— Requirement —
Format these records as a JSON list of strings, with one string per line and blank lines omitted.

(Data extracted from a collection)

##############################

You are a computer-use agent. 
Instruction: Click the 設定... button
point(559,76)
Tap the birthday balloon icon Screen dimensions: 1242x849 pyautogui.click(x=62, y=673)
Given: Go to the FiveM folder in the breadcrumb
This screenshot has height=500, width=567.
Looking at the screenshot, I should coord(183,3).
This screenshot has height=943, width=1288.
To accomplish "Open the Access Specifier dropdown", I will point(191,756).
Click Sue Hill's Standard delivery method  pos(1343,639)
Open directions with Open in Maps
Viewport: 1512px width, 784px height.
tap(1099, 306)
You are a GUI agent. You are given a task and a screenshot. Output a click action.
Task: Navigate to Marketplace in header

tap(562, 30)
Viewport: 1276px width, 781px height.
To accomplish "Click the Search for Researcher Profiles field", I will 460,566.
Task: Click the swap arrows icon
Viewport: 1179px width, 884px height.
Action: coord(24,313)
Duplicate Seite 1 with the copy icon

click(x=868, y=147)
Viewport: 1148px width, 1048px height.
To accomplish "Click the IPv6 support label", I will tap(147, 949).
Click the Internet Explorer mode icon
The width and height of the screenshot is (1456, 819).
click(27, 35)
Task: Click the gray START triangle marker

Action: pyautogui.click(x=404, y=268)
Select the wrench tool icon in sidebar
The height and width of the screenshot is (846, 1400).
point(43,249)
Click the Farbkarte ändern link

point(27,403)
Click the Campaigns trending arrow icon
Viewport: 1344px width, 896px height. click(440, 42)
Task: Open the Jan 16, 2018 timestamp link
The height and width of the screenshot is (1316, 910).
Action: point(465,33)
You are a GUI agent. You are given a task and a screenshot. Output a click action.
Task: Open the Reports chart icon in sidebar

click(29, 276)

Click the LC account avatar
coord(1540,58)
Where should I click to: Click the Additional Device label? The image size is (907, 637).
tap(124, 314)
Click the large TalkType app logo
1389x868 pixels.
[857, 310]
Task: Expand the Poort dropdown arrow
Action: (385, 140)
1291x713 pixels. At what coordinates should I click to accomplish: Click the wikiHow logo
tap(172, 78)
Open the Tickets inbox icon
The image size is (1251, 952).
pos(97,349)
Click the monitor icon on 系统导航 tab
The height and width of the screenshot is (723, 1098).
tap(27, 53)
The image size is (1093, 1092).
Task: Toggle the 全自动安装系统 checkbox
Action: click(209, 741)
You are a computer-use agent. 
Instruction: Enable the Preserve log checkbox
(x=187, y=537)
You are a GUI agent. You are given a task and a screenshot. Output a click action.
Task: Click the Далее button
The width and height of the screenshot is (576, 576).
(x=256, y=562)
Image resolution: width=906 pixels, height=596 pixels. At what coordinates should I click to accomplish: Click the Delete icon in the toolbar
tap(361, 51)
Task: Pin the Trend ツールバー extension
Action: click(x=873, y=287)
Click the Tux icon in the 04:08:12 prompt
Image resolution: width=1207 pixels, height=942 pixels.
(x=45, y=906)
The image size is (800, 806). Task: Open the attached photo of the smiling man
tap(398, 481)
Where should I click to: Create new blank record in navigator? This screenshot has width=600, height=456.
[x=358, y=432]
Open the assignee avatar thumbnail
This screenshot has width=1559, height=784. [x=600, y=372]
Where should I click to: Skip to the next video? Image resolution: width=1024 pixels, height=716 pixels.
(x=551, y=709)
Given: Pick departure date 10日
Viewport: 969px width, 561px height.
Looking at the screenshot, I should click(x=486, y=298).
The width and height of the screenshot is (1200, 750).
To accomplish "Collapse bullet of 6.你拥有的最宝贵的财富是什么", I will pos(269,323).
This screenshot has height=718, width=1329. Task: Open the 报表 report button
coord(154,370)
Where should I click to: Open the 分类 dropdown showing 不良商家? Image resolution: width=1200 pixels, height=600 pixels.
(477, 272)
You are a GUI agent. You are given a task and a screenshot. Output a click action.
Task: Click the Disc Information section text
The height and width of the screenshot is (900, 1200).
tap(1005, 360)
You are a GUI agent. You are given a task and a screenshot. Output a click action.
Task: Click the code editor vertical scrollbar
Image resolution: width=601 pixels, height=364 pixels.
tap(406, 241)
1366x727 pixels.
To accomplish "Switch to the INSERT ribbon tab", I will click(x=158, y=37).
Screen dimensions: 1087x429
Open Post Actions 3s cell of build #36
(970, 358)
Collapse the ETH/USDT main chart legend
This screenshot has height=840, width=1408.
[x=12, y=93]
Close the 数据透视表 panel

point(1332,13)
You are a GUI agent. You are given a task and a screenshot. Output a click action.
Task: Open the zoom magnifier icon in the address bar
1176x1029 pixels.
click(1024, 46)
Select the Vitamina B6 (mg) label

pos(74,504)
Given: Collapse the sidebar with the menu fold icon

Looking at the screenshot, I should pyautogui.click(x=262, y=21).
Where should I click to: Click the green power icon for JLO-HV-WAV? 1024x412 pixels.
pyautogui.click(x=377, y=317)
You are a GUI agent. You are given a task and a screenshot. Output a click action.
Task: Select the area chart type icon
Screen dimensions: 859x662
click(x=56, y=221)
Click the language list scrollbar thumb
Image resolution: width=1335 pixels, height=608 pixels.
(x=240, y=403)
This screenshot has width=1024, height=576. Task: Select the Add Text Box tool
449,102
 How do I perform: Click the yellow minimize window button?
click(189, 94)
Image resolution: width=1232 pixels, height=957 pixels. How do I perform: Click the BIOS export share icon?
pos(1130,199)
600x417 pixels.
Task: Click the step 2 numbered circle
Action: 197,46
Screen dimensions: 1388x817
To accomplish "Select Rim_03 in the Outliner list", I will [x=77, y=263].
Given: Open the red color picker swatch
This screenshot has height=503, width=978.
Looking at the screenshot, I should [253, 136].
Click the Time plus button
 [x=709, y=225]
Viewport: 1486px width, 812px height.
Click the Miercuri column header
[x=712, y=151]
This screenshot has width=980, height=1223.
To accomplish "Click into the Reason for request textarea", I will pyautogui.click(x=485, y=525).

##############################

— Response to this task —
[
  "You are a computer-use agent. ",
  "Instruction: Click the 設定... button",
  "point(559,76)",
  "Tap the birthday balloon icon Screen dimensions: 1242x849 pyautogui.click(x=62, y=673)",
  "Given: Go to the FiveM folder in the breadcrumb",
  "This screenshot has height=500, width=567.",
  "Looking at the screenshot, I should coord(183,3).",
  "This screenshot has height=943, width=1288.",
  "To accomplish \"Open the Access Specifier dropdown\", I will point(191,756).",
  "Click Sue Hill's Standard delivery method  pos(1343,639)",
  "Open directions with Open in Maps",
  "Viewport: 1512px width, 784px height.",
  "tap(1099, 306)",
  "You are a GUI agent. You are given a task and a screenshot. Output a click action.",
  "Task: Navigate to Marketplace in header",
  "tap(562, 30)",
  "Viewport: 1276px width, 781px height.",
  "To accomplish \"Click the Search for Researcher Profiles field\", I will 460,566.",
  "Task: Click the swap arrows icon",
  "Viewport: 1179px width, 884px height.",
  "Action: coord(24,313)",
  "Duplicate Seite 1 with the copy icon",
  "click(x=868, y=147)",
  "Viewport: 1148px width, 1048px height.",
  "To accomplish \"Click the IPv6 support label\", I will tap(147, 949).",
  "Click the Internet Explorer mode icon",
  "The width and height of the screenshot is (1456, 819).",
  "click(27, 35)",
  "Task: Click the gray START triangle marker",
  "Action: pyautogui.click(x=404, y=268)",
  "Select the wrench tool icon in sidebar",
  "The height and width of the screenshot is (846, 1400).",
  "point(43,249)",
  "Click the Farbkarte ändern link",
  "point(27,403)",
  "Click the Campaigns trending arrow icon",
  "Viewport: 1344px width, 896px height. click(440, 42)",
  "Task: Open the Jan 16, 2018 timestamp link",
  "The height and width of the screenshot is (1316, 910).",
  "Action: point(465,33)",
  "You are a GUI agent. You are given a task and a screenshot. Output a click action.",
  "Task: Open the Reports chart icon in sidebar",
  "click(29, 276)",
  "Click the LC account avatar",
  "coord(1540,58)",
  "Where should I click to: Click the Additional Device label? The image size is (907, 637).",
  "tap(124, 314)",
  "Click the large TalkType app logo",
  "1389x868 pixels.",
  "[857, 310]",
  "Task: Expand the Poort dropdown arrow",
  "Action: (385, 140)",
  "1291x713 pixels. At what coordinates should I click to accomplish: Click the wikiHow logo",
  "tap(172, 78)",
  "Open the Tickets inbox icon",
  "The image size is (1251, 952).",
  "pos(97,349)",
  "Click the monitor icon on 系统导航 tab",
  "The height and width of the screenshot is (723, 1098).",
  "tap(27, 53)",
  "The image size is (1093, 1092).",
  "Task: Toggle the 全自动安装系统 checkbox",
  "Action: click(209, 741)",
  "You are a computer-use agent. ",
  "Instruction: Enable the Preserve log checkbox",
  "(x=187, y=537)",
  "You are a GUI agent. You are given a task and a screenshot. Output a click action.",
  "Task: Click the Далее button",
  "The width and height of the screenshot is (576, 576).",
  "(x=256, y=562)",
  "Image resolution: width=906 pixels, height=596 pixels. At what coordinates should I click to accomplish: Click the Delete icon in the toolbar",
  "tap(361, 51)",
  "Task: Pin the Trend ツールバー extension",
  "Action: click(x=873, y=287)",
  "Click the Tux icon in the 04:08:12 prompt",
  "Image resolution: width=1207 pixels, height=942 pixels.",
  "(x=45, y=906)",
  "The image size is (800, 806). Task: Open the attached photo of the smiling man",
  "tap(398, 481)",
  "Where should I click to: Create new blank record in navigator? This screenshot has width=600, height=456.",
  "[x=358, y=432]",
  "Open the assignee avatar thumbnail",
  "This screenshot has width=1559, height=784. [x=600, y=372]",
  "Where should I click to: Skip to the next video? Image resolution: width=1024 pixels, height=716 pixels.",
  "(x=551, y=709)",
  "Given: Pick departure date 10日",
  "Viewport: 969px width, 561px height.",
  "Looking at the screenshot, I should click(x=486, y=298).",
  "The width and height of the screenshot is (1200, 750).",
  "To accomplish \"Collapse bullet of 6.你拥有的最宝贵的财富是什么\", I will pos(269,323).",
  "This screenshot has height=718, width=1329. Task: Open the 报表 report button",
  "coord(154,370)",
  "Where should I click to: Open the 分类 dropdown showing 不良商家? Image resolution: width=1200 pixels, height=600 pixels.",
  "(477, 272)",
  "You are a GUI agent. You are given a task and a screenshot. Output a click action.",
  "Task: Click the Disc Information section text",
  "The height and width of the screenshot is (900, 1200).",
  "tap(1005, 360)",
  "You are a GUI agent. You are given a task and a screenshot. Output a click action.",
  "Task: Click the code editor vertical scrollbar",
  "Image resolution: width=601 pixels, height=364 pixels.",
  "tap(406, 241)",
  "1366x727 pixels.",
  "To accomplish \"Switch to the INSERT ribbon tab\", I will click(x=158, y=37).",
  "Screen dimensions: 1087x429",
  "Open Post Actions 3s cell of build #36",
  "(970, 358)",
  "Collapse the ETH/USDT main chart legend",
  "This screenshot has height=840, width=1408.",
  "[x=12, y=93]",
  "Close the 数据透视表 panel",
  "point(1332,13)",
  "You are a GUI agent. You are given a task and a screenshot. Output a click action.",
  "Task: Open the zoom magnifier icon in the address bar",
  "1176x1029 pixels.",
  "click(1024, 46)",
  "Select the Vitamina B6 (mg) label",
  "pos(74,504)",
  "Given: Collapse the sidebar with the menu fold icon",
  "Looking at the screenshot, I should pyautogui.click(x=262, y=21).",
  "Where should I click to: Click the green power icon for JLO-HV-WAV? 1024x412 pixels.",
  "pyautogui.click(x=377, y=317)",
  "You are a GUI agent. You are given a task and a screenshot. Output a click action.",
  "Task: Select the area chart type icon",
  "Screen dimensions: 859x662",
  "click(x=56, y=221)",
  "Click the language list scrollbar thumb",
  "Image resolution: width=1335 pixels, height=608 pixels.",
  "(x=240, y=403)",
  "This screenshot has width=1024, height=576. Task: Select the Add Text Box tool",
  "449,102",
  " How do I perform: Click the yellow minimize window button?",
  "click(189, 94)",
  "Image resolution: width=1232 pixels, height=957 pixels. How do I perform: Click the BIOS export share icon?",
  "pos(1130,199)",
  "600x417 pixels.",
  "Task: Click the step 2 numbered circle",
  "Action: 197,46",
  "Screen dimensions: 1388x817",
  "To accomplish \"Select Rim_03 in the Outliner list\", I will [x=77, y=263].",
  "Given: Open the red color picker swatch",
  "This screenshot has height=503, width=978.",
  "Looking at the screenshot, I should [253, 136].",
  "Click the Time plus button",
  " [x=709, y=225]",
  "Viewport: 1486px width, 812px height.",
  "Click the Miercuri column header",
  "[x=712, y=151]",
  "This screenshot has width=980, height=1223.",
  "To accomplish \"Click into the Reason for request textarea\", I will pyautogui.click(x=485, y=525)."
]